TRECHO SELECIONADO
- - - - -

Brasil e mais de 100 países devem assinar declaração na COP26, que inclui financiamento bilionário. Boris Johnson fala em acordo “sem precedentes”, enquanto ativistas temem “mais uma década de desflorestamento”.
Líderes de mais de 100 países se comprometeram, na noite desta segunda-feira (01/11), a interromper e reverter o desmatamento e a degradação de terras até o fim desta década, informou o governo do Reino Unido, que preside a COP26 em Glasgow, na Escócia.
O primeiro-ministro britânico, Boris Johnson, afirmou que a chamada Declaração dos Líderes de Glasgow sobre o Uso de Florestas e Terras é um “acordo sem precedentes” – embora a data de 2030 estabelecida seja considerada distante demais por ativistas climáticos que exigem ações urgentes para salvar as áreas verdes do planeta.
O presidente Jair Bolsonaro e os líderes da China, Xi Jinping, e dos Estados Unidos, Joe Biden, estariam entre os signatários da declaração conjunta a ser divulgada nesta terça-feira na Conferência das Nações Unidas sobre as Mudanças Climáticas.
Segundo o Reino Unido, os países que se comprometeram com o acordo representam mais de 85% das florestas do mundo, incluindo a Floresta Amazônica, a floresta boreal do norte do Canadá e a floresta tropical da bacia do Congo. Ao todo, somam uma área de 33,6 milhões de quilômetros quadrados de área verde, mas estão desaparecendo ao ritmo de 27 campos de futebol por minuto, disse o governo britânico em comunicado.

- - - - -

MATERIAL FORNECIDO
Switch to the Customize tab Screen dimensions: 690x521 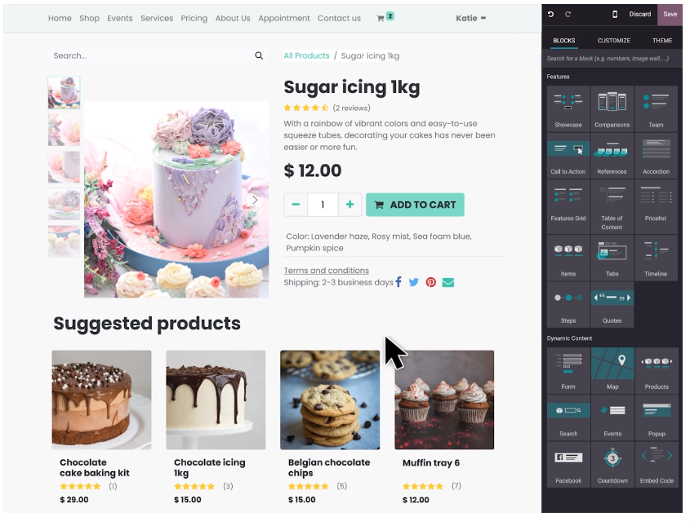(x=613, y=40)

- - - - -

EXERCÍCIOS PROPOSTOS
[A] De acordo com o texto sobre a COP26, a que ritmo as florestas dos países comprometidos com o acordo estão desaparecendo?
[B] Reescreva em forma de lista o parágrafo do texto sobre a COP26 que começa com "Segundo o Reino Unido, os países", mantendo seus fatos principais.
[C] Redija a continuação do texto sobre a declaração florestal da COP26 a partir do ponto em que ele termina.
As linhas não são utilizadas nesta atividade.

RESPOSTAS DOS EXERCÍCIOS
[A] Ao ritmo de 27 campos de futebol por minuto.

[B]
- Os países que se comprometeram com o acordo representam mais de 85% das florestas do mundo.
- Entre elas estão a Floresta Amazônica, a floresta boreal do norte do Canadá e a floresta tropical da bacia do Congo.
- Essas florestas somam 33,6 milhões de quilômetros quadrados de área verde.
- Segundo comunicado do governo britânico, elas estão desaparecendo ao ritmo de 27 campos de futebol por minuto.

[C]
O compromisso de reverter o desmatamento até 2030 é acompanhado de um financiamento de quase 20 bilhões de dólares na década atual para frear a regressão das massas florestais.
Segundo o acordo, 12 países, incluindo o Reino Unido, prometeram desembolsar 12 bilhões de dólares em recursos públicos entre 2021 e 2025 para ajudar os países em desenvolvimento, inclusive nos esforços para restaurar terras desmatadas e combater incêndios florestais.
Ao investimento público serão adicionados 7,2 bilhões de dólares em investimentos privados até 2030. Um total de 3 bilhões de dólares deverá ser destinado à iniciativa da ONU Innovative Finance for the Amazon, Cerrado and Chaco (IFACC) para promover a produção de soja e gado sem desmatamento na América Latina.
Em iniciativas paralelas, cinco países, incluindo Reino Unido e Estados Unidos, e um grupo de instituições de caridade globais também se comprometeram a fornecer 1,7 bilhão de dólares em financiamento para apoiar os povos indígenas na conservação das florestas e fortalecer seus direitos à terra. Ambientalistas dizem que as comunidades indígenas são as melhores guardiãs florestais, muitas vezes contra violentas invasões de madeireiros e grileiros.
Além dos mais de 100 líderes, os dirigentes de mais de 30 instituições financeiras, incluindo Schroders, Axa, East Capital Group e NEI Investment, também se comprometeram a “eliminar o investimento em atividades ligadas ao desmatamento” até 2025.
“Guardiões em vez de conquistadores da natureza”
O premiê Boris Johnson declarou que o acordo sobre desmatamento é fundamental para a ambição global de limitar os aumentos da temperatura a 1,5 °C em relação aos níveis pré-industriais.
“Esses grandes ecossistemas abundantes – essas catedrais da natureza – são os pulmões de nosso planeta”, diz Johnson, segundo prévia de seu discurso divulgada pelo governo britânico.
“As florestas apoiam as comunidades, os meios de subsistência e o fornecimento de alimentos, e absorvem o carbono que bombeamos para a atmosfera. Elas são essenciais para nossa própria sobrevivência“, completa o anfitrião da cúpula em Glasgow.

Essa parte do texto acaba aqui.